• **What the task requires**: Pictures aside, repeat every entry exactly.

• **Data**:
──────────────────────────────

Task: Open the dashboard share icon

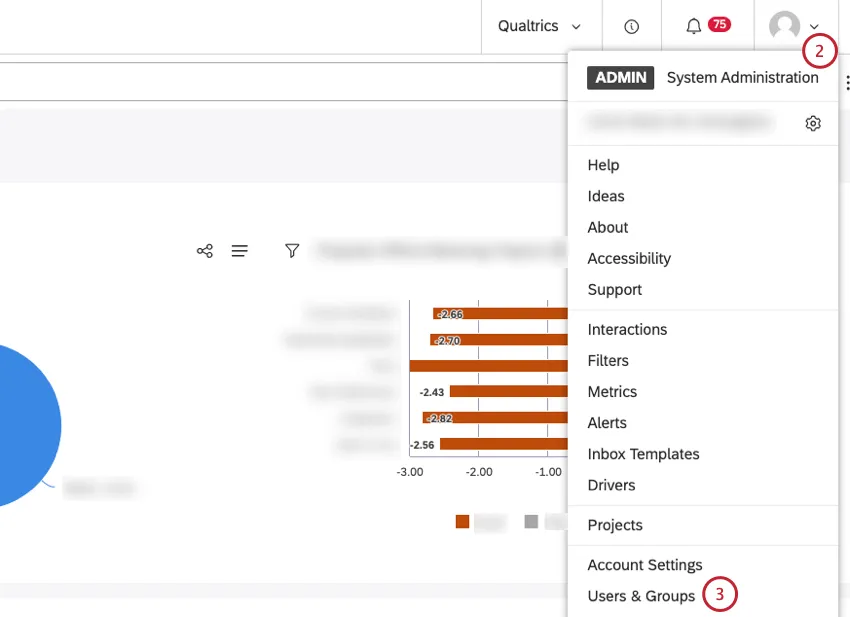Action: point(204,251)
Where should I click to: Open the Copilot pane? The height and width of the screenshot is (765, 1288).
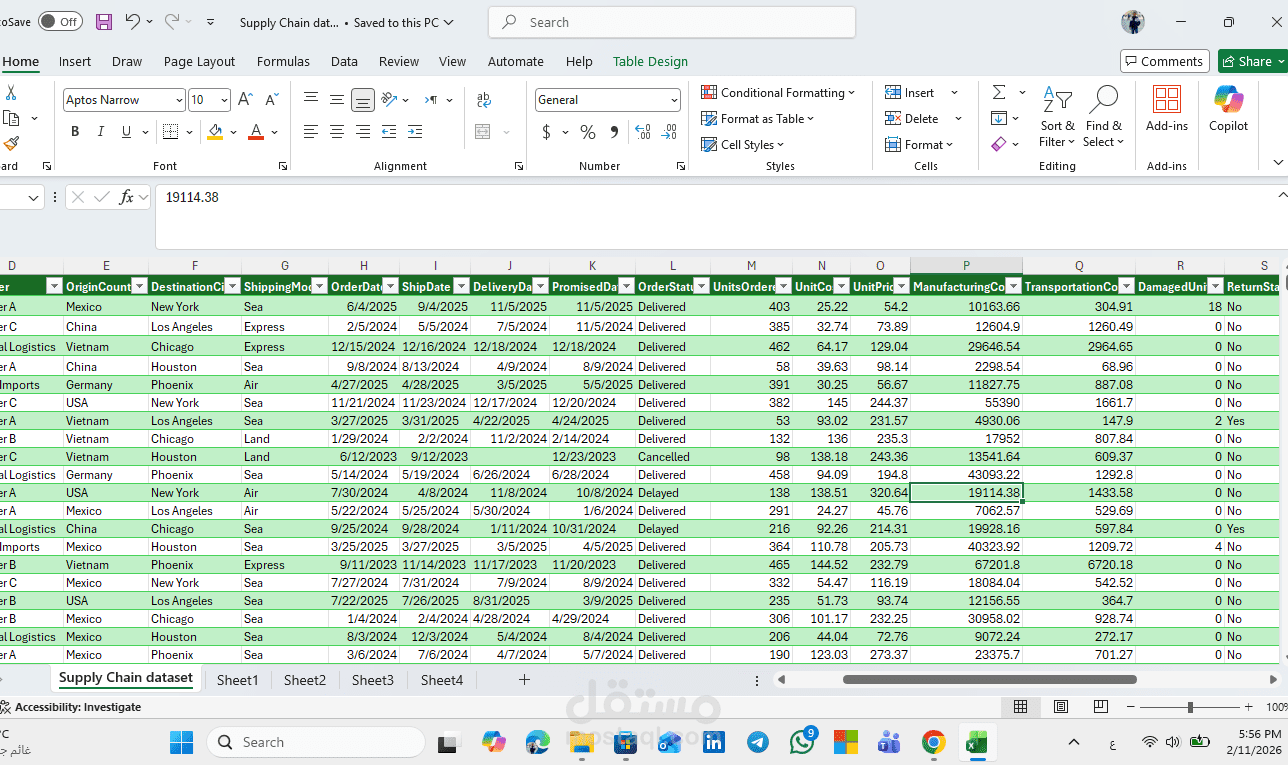[x=1228, y=109]
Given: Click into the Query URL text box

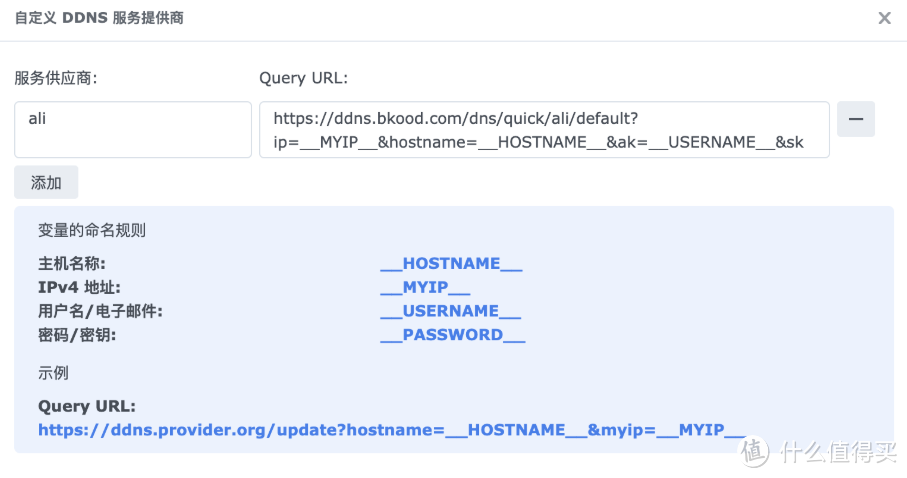Looking at the screenshot, I should point(544,130).
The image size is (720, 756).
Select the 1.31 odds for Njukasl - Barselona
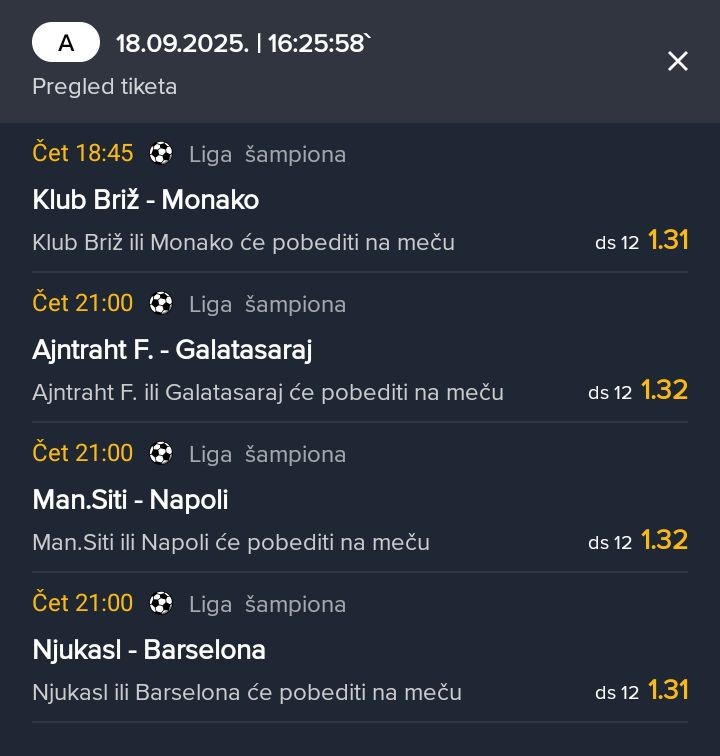coord(668,690)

──────────────────────────────

• **Response area**:
Task: Open the dashboard share icon

Action: point(204,251)
Where should I click to: Open the Copilot pane? The height and width of the screenshot is (765, 1288).
[x=1228, y=109]
Given: Click into the Query URL text box

Looking at the screenshot, I should point(544,130).
The image size is (720, 756).
Select the 1.31 odds for Njukasl - Barselona
coord(668,690)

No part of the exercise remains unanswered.